The Remix: Hip Hop X Fashion, is a 2019 American documentary film directed by Farah X and Lisa Cortés. The film premiered at the 2019 Tribeca Film Festival. It also screened at the University of Wisconsin–Milwaukee, New Orleans Film Festival and Woodstock Film Festival. It was released by Netflix on 22 July 2020.

==Premise==
The film spotlights fashion architect, stylist and MCM Global Creative Partner, Misa Hylton, one of the first notable stylists to mix streetwear with fashion.
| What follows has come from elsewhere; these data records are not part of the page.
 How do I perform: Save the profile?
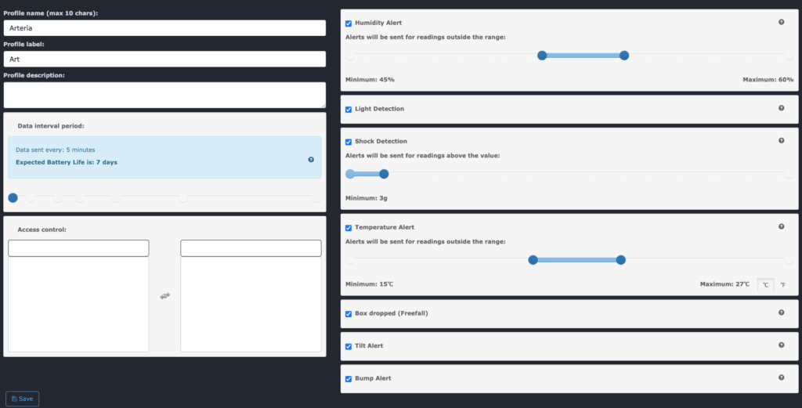click(23, 399)
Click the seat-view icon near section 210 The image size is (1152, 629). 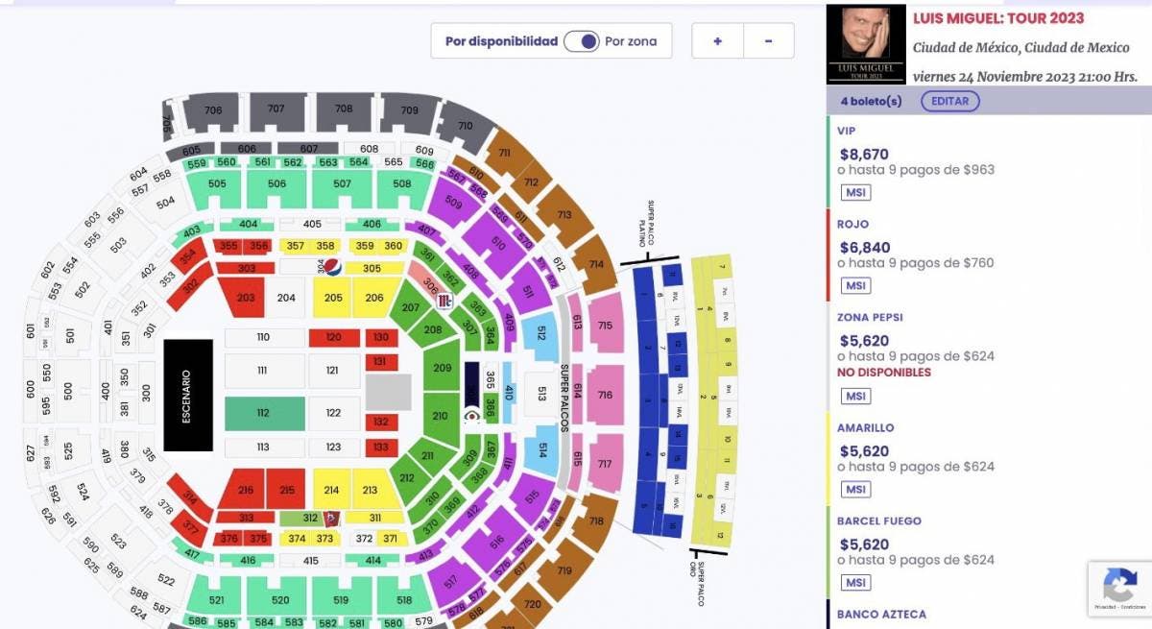[x=471, y=416]
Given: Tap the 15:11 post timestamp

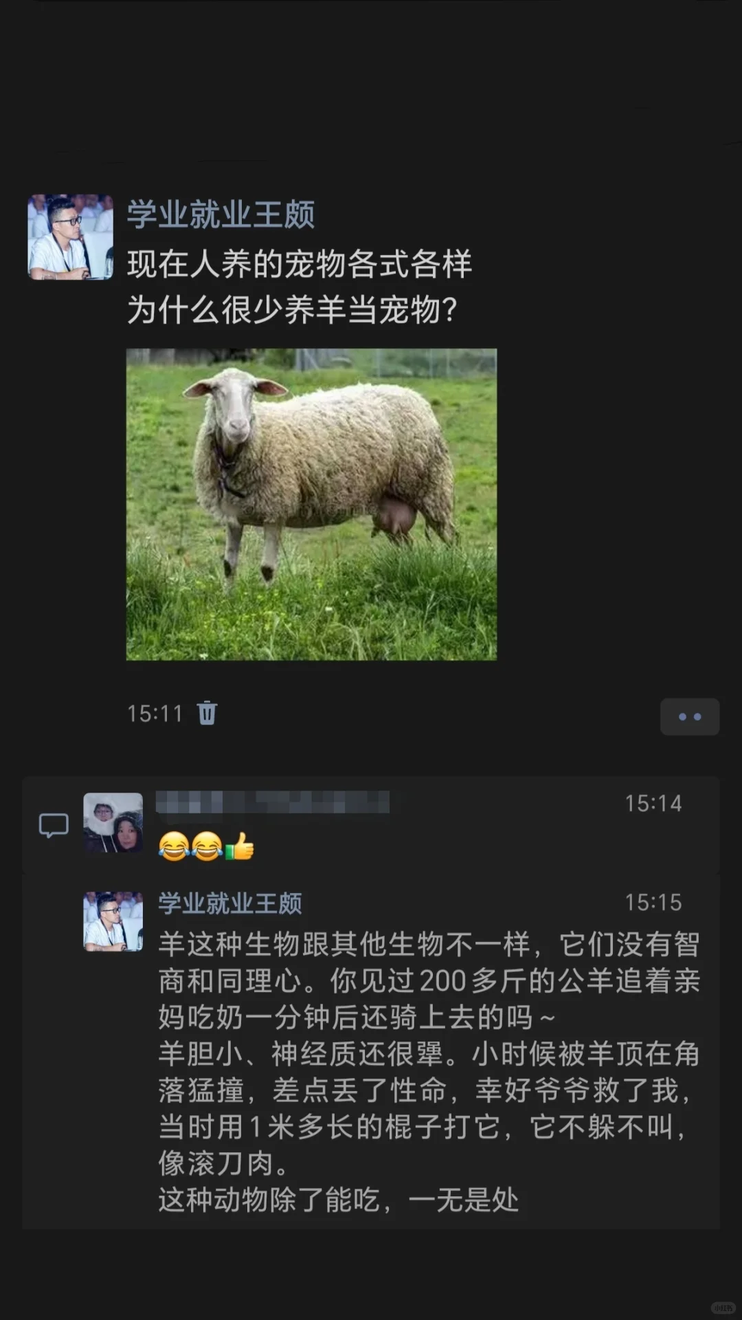Looking at the screenshot, I should click(155, 714).
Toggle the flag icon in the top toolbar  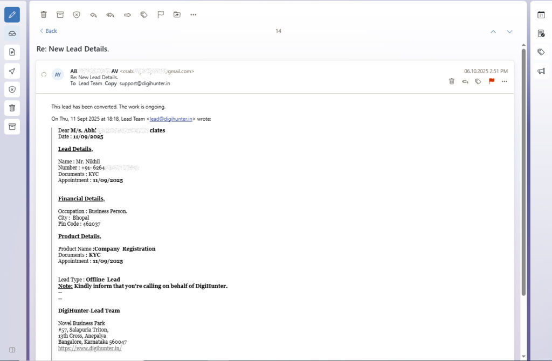pos(160,15)
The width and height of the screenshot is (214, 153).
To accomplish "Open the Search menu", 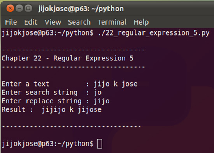I will tap(79, 22).
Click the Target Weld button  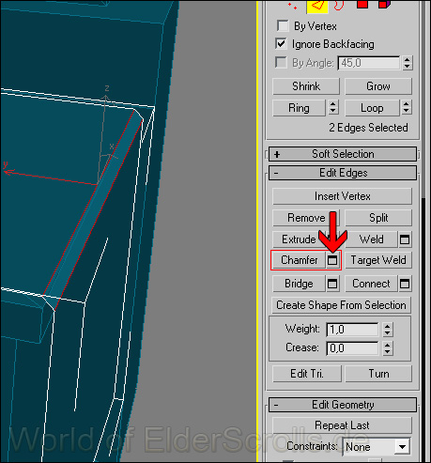[378, 260]
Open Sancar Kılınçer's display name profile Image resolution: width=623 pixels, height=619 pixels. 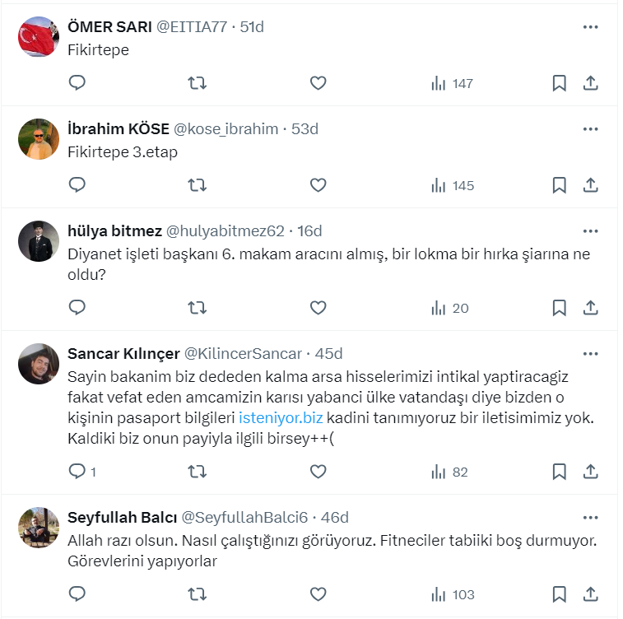(123, 354)
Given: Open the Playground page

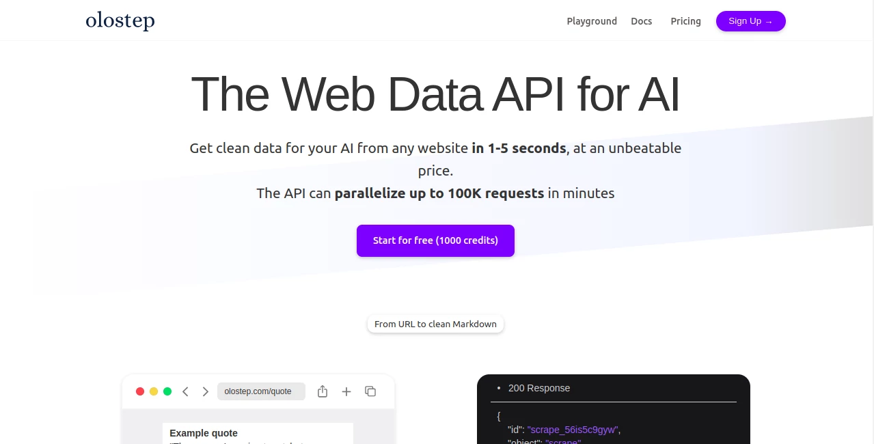Looking at the screenshot, I should [x=592, y=21].
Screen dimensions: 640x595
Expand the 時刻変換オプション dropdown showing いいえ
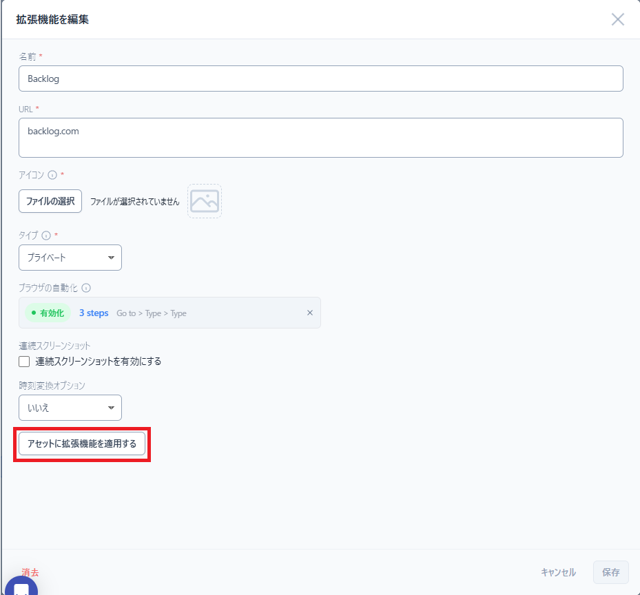70,408
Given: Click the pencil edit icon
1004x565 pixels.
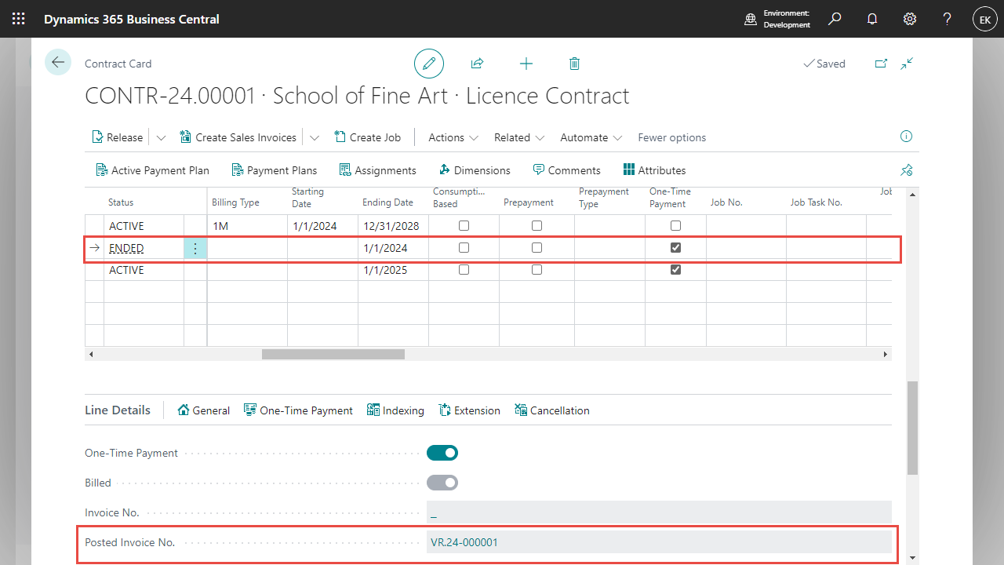Looking at the screenshot, I should (429, 64).
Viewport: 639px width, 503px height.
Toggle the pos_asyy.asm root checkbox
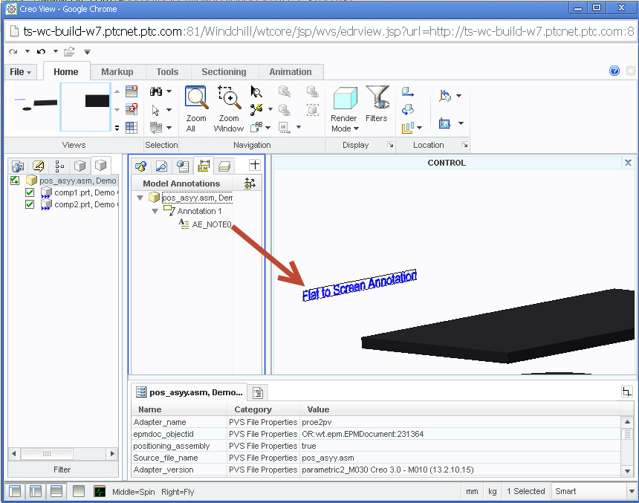click(15, 181)
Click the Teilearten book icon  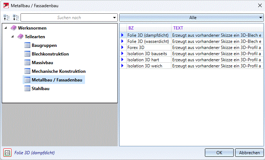21,36
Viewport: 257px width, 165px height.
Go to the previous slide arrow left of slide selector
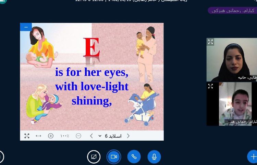point(91,136)
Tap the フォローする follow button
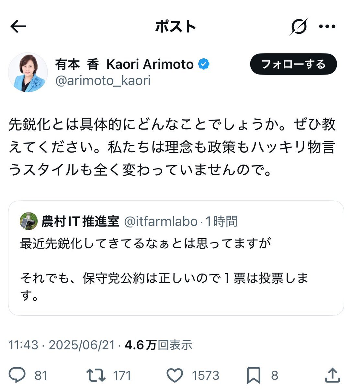Screen dimensions: 352x389 tap(293, 64)
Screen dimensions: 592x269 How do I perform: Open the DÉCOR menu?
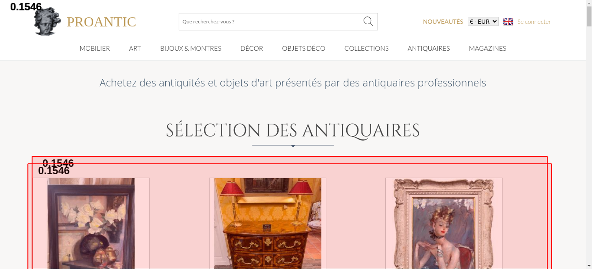pos(252,48)
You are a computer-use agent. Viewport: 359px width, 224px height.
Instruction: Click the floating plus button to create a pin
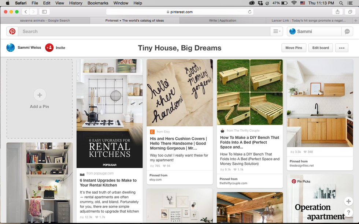(349, 201)
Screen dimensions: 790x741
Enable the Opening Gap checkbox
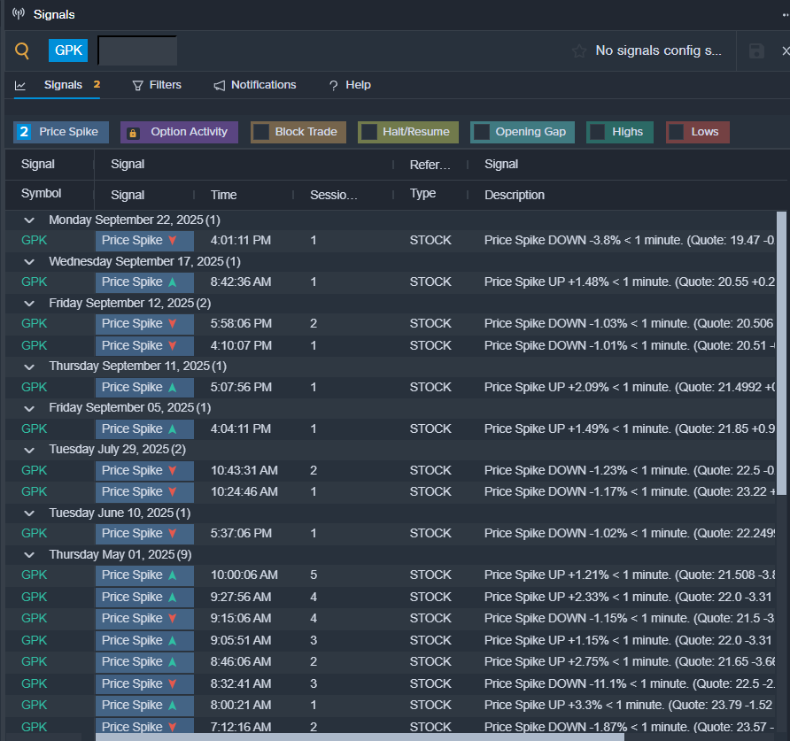tap(481, 132)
The film showcases Hylton's most recognized fashion looks with her muses including Lil’ Kim, Mary J. Blige and Missy Elliott.

April Walker, iconic streetwear designer, entrepreneur and founder of the Brooklyn born label, Walker Wear, is also chronicled for her contributions in changing the game. Walker, the first woman to dominate urban menswear—secured early endorsements by Hip Hop's elite—Tupac, The Notorious B.I.G. and others.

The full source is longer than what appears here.